**To be done**.
(1) According to the Google Cloud data transfer overview, in what situations should Cloud VPN be chosen? Answer in one to three sentences.
(2) Write a continuation of the Google Cloud data transfer overview, starting after its last sentence.

**Selected extract**.
========================================

Google Cloud Data Transfer Services

Google Cloud Data Transfer Services

Google Cloud Data Transfer services provide various options in terms of network and transfer tools to help transfer data from on-premises to Google Cloud network

Network Services

Cloud VPN

  • Provides network connectivity with Google Cloud between on-premises network and Google Cloud, or from Google Cloud to another cloud provider.
  • Cloud VPN still routes the traffic through the Internet.
  • Cloud VPN is quick to set up (as compared to Interconnect)
  • Each Cloud VPN tunnel can support up to 3 Gbps total for ingress and egress, but available bandwidth depends on the connectivity
  • Choose Cloud VPN to encrypt traffic to Google Cloud, or with lower throughput solution, or experimenting with migrating the workloads to Google Cloud
  • Cloud Interconnect offers a direct connection to Google Cloud through Google or one of the Cloud Interconnect service providers.
  • Cloud Interconnect service prevents data from going on the public internet and can provide a more consistent throughput for large data transfers
  • For enterprise-grade connection to Google Cloud that has higher throughput requirements, choose Dedicated Interconnect (10 Gbps to 100 Gbps) or Partner Interconnect (50 Mbps to 50 Gbps)
  • Cloud Interconnect provides access to all Google Cloud products and services from your on-premises network except Google Workspace.
  • Cloud Interconnect also allows access to supported APIs and services by using Private Google Access from on-premises hosts.

========================================

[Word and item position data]
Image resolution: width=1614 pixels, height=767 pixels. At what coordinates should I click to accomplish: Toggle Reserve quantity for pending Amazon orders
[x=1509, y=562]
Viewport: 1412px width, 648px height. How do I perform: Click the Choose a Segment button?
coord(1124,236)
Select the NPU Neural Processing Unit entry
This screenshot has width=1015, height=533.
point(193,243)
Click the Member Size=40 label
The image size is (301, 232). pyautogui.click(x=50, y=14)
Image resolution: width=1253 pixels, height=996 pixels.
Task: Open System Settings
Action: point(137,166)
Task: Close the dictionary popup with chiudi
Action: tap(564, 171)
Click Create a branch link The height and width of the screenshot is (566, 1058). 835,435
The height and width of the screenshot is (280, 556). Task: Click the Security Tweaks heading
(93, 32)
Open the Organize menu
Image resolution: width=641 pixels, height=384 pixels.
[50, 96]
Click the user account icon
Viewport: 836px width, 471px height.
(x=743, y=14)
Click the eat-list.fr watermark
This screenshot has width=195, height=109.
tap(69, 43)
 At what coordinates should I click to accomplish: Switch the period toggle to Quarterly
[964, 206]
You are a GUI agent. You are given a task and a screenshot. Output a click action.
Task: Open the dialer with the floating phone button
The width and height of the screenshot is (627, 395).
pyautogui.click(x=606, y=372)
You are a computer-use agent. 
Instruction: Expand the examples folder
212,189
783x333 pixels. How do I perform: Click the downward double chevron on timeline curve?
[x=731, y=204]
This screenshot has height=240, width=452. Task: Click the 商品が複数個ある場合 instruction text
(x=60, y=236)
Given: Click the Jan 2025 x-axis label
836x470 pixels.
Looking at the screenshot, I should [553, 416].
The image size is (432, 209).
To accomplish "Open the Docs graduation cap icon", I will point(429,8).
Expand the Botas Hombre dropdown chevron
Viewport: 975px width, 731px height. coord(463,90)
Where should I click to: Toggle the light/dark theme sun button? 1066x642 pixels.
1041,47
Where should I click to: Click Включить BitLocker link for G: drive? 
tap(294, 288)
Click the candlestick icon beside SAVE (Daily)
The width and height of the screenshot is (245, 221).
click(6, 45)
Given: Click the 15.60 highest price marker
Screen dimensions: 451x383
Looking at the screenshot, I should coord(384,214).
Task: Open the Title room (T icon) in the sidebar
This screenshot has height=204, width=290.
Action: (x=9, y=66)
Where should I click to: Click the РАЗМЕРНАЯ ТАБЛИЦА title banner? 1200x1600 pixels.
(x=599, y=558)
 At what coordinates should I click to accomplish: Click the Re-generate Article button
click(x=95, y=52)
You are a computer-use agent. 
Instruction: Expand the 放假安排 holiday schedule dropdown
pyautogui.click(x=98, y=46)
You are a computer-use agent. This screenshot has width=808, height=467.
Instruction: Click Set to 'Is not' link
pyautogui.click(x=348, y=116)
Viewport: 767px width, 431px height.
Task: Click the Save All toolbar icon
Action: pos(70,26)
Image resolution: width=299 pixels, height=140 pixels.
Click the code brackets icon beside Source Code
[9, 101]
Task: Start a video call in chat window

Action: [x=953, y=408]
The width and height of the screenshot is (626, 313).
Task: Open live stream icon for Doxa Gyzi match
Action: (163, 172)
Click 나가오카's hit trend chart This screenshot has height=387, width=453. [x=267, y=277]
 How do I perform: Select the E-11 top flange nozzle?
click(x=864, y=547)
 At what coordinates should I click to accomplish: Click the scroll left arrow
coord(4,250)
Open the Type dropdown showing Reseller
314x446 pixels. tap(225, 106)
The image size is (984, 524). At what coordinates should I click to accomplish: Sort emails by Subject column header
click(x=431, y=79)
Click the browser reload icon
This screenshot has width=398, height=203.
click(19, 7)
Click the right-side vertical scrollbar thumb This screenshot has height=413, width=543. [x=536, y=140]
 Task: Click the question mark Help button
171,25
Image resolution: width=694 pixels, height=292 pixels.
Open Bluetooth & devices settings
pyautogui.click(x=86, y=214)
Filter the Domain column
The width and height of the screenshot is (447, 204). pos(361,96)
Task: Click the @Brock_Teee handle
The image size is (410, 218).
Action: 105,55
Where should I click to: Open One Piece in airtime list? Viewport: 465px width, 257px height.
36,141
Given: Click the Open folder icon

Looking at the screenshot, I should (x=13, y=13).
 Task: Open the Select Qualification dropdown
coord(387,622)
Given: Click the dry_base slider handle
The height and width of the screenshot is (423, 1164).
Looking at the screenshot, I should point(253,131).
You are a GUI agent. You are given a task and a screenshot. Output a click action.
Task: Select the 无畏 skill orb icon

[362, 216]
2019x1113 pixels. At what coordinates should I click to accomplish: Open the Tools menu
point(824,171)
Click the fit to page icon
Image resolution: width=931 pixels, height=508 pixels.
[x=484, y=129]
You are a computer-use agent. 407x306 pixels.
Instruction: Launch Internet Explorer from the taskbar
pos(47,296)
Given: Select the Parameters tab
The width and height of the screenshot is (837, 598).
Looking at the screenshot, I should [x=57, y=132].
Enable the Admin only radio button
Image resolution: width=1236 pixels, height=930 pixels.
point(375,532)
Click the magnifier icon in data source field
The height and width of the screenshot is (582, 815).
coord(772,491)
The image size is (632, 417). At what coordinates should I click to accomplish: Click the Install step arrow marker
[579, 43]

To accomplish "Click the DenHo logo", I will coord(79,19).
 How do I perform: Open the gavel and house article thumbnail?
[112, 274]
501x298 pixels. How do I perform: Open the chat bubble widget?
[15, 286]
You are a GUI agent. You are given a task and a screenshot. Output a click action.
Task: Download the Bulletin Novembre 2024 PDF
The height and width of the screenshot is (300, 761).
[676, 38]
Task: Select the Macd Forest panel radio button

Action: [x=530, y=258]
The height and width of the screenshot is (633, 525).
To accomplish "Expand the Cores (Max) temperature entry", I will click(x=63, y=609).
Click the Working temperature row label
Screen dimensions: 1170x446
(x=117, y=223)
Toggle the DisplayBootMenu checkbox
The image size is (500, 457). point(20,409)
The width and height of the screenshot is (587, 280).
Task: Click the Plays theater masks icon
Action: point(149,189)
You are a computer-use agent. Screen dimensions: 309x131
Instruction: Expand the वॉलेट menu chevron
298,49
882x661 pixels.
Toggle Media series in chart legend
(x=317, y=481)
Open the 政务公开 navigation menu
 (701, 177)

========================================

**Responses by task**.
(1) Cloud VPN should be chosen when traffic to Google Cloud needs to be encrypted or when a lower-throughput solution is enough. It also suits experiments with migrating workloads to Google Cloud.

(2)
  • Direct Peering provides access to the Google network with fewer network hops than with a public internet connection
  • By using Direct Peering, internet traffic is exchanged between the customer network and Google’s Edge Points of Presence (PoPs), which means the data does not use the public internet.

Google Cloud Networking Services Decision Tree

Google Cloud Hybrid Connectivity

Transfer Services

gsutil

  • gsutil tool is the standard tool for small- to medium-sized transfers (less than 1 TB) over a typical enterprise-scale network, from a private data center to Google Cloud.
  • gsutil provides all the basic features needed to manage the Cloud Storage instances, including copying the data to and from the local file system and Cloud Storage.
  • gsutil can also move, rename and remove objects and perform real-time incremental syncs, like rsync, to a Cloud Storage bucket.
  • gsutil is especially useful in the following scenarios:
    • as-needed transfers or during command-line sessions by your users.
    • transferring only a few files or very large files, or both.
    • consuming the output of a program (streaming output to Cloud Storage)
    • watch a directory with a moderate number of files and sync any updates with very low latencies.
  • gsutil provides following features
    • Parallel multi-threaded transfers with  gsutil -m, increasing transfer speeds.
    • Composite transfers for a single large file to break them into smaller chunks to increase transfer speed. Chunks are transferred and validated in parallel, sending all data to Google. Once the chunks arrive at Google, they are combined (referred to as compositing) to form a single object
  • Storage Transfer Service is a fully managed, highly scalable service to automate transfers from other public clouds into Cloud Storage.
  • Storage Transfer Service for Cloud-to-Cloud transfers
    • supports transfers into Cloud Storage from S3 and HTTP.
    • supports daily copies of any modified objects.
    • doesn’t currently support data transfers to S3.
  • Storage Transfer Service also supports data transfers for on-premises data transfers from network file system (NFS) storage to Cloud Storage.
  • Storage Transfer Service for on-premises data
    • is designed for large-scale transfers (up to petabytes of data, billions of files).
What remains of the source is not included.